In speaking to a group of undergrads at a Catholic university recently about mission and Maryknoll, I mentioned my background teaching in low-income areas of the US, and then working at a non-profit serving families in the Seattle area. I noted that it was a transition for me to begin working for Maryknoll, which works to promote the love, peace, and justice of God beyond our borders in some of the poorest nations in the world. Having seen so much struggle within our national borders, I at first wondered what had called me to this new ministry.
|Students I taught in Birmingham, AL (2006)|
I mentioned this only briefly, going on to explain how my faith has been enlivened by a sense of global awareness and by visiting with people in places like Guatemala and Haiti, as well as learning of the ways that Maryknollers and others live the Gospel throughout the world. Later, though, one of the students asked me to talk more about the tension between addressing the needs of those in our own communities, regions, countries, etc., and addressing the needs of people around the world. (And this is most definitely a tension: I have encountered countless stories of parishes wanting to enter into a global ministry, only to meet resistance from some parishioners that see as more important the needs of the poor in their own backyards. In the case of this student, she was considering her next steps after graduating, specifically whether and how to volunteer or serve.)

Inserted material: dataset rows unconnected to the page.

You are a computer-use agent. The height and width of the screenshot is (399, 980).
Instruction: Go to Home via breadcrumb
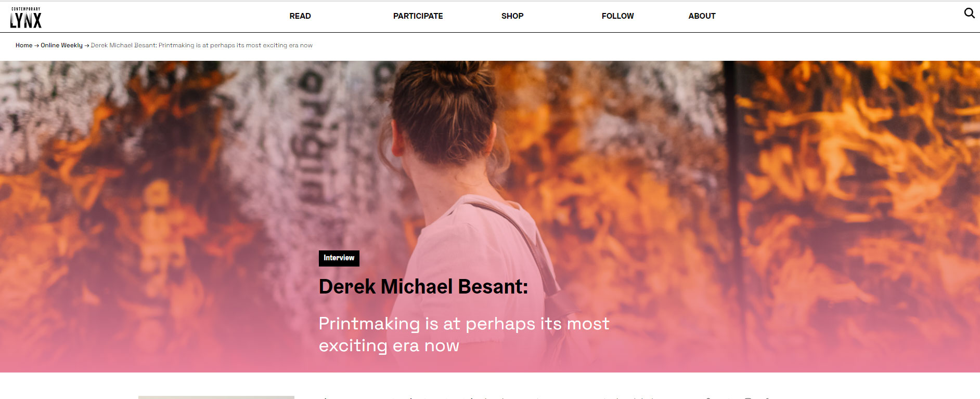click(x=24, y=45)
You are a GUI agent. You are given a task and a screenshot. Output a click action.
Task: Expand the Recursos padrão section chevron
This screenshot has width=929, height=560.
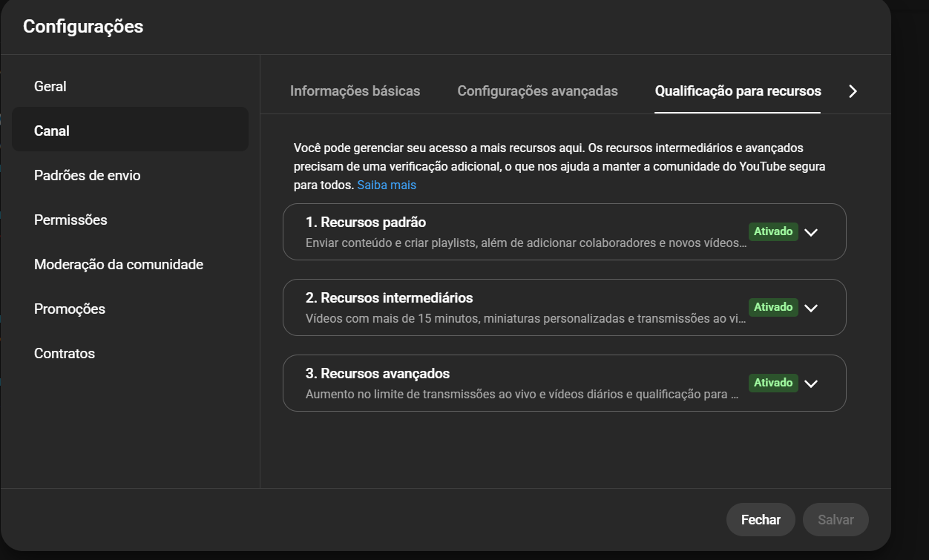click(811, 232)
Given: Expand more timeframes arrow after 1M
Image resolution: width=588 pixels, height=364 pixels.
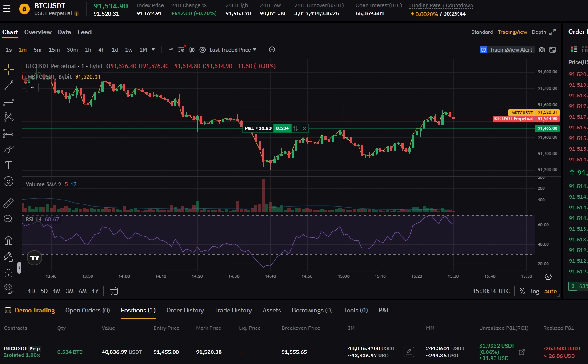Looking at the screenshot, I should (x=153, y=50).
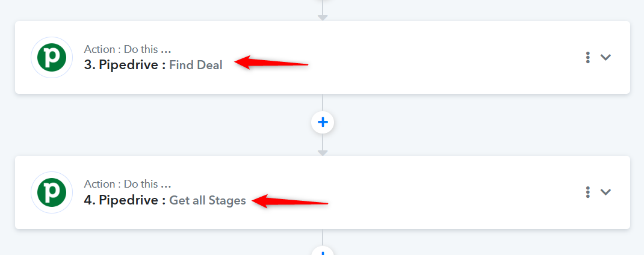Open the three-dot menu for Find Deal step
This screenshot has width=644, height=255.
(x=588, y=58)
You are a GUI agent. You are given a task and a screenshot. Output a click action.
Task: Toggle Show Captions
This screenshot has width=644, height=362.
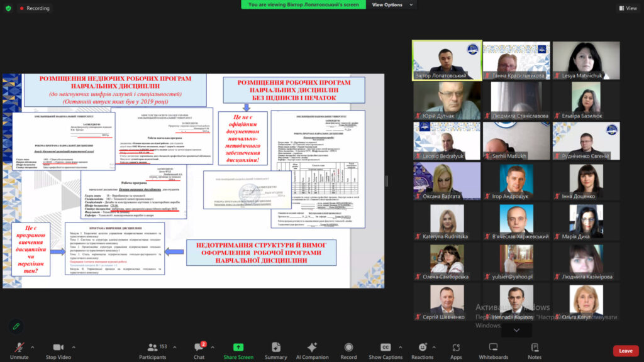coord(386,350)
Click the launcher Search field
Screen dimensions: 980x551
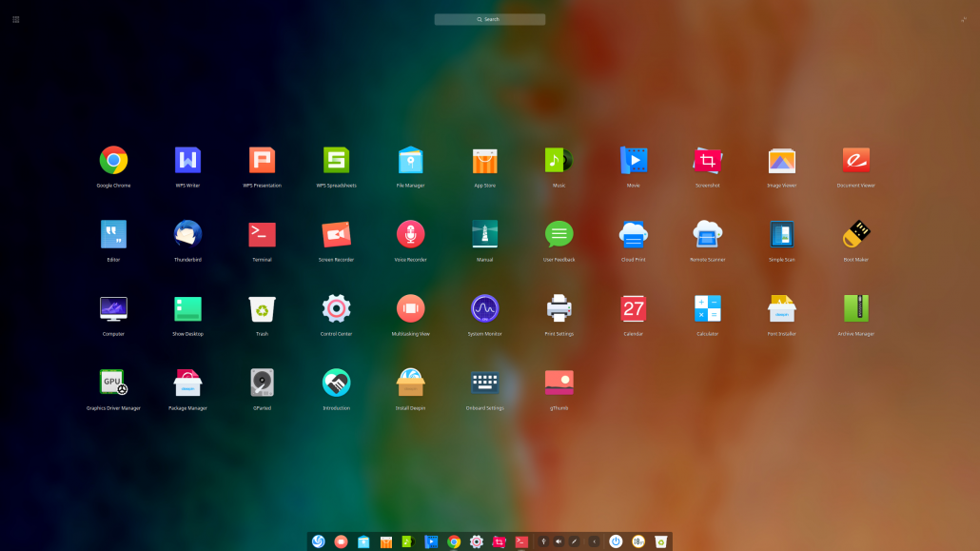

The answer that came to me was simple, but not easy (and I said as much!). I said that we all need to ask ourselves where God is calling us to serve. In Catholic circles, especially lay circles, we often do not discuss service through the lens of prayer. We think about what we are good at, what our values are, and what we would like to do. All of these ought to be considered in discernment, but we also often close ourselves to discerning God's path for us, and limit the scope of what we think is possible or necessary.
|Children I met in Port-au-Prince, Haiti (2012)|
In the case of the question raised by this student, the Scripture model is one of breaking down borders. The disciples often have clear ideas about where they ought to spend their time and who with - who they should eat with, should heal, can learn from - and God consistently challenges those notions. Jesus brings them into Samaria. Jesus challenges them to not only greet their "brothers" and those that love them. In the Acts of the Apostles, the Holy Spirit directs the faithful to share the Gospel with the Gentiles.
When pray for the guidance to break down those borders, we can let God direct us without placing preconceived limitations. I told the student that the needs of the poor and vulnerable, no matter where they live, are great. Our challenge is to enter into relationship with them and, through dialogue and prayer, discern how we are called to help. We may be called to the mountains of Bolivia, the rice fields of Cambodia, the inner-cities of the United States, or the hard-to-define boundaries of the Texas-Mexico border. In any case, we need to discern our mission call. And no matter where we are called, we are called to love all people near and far, especially those most in need.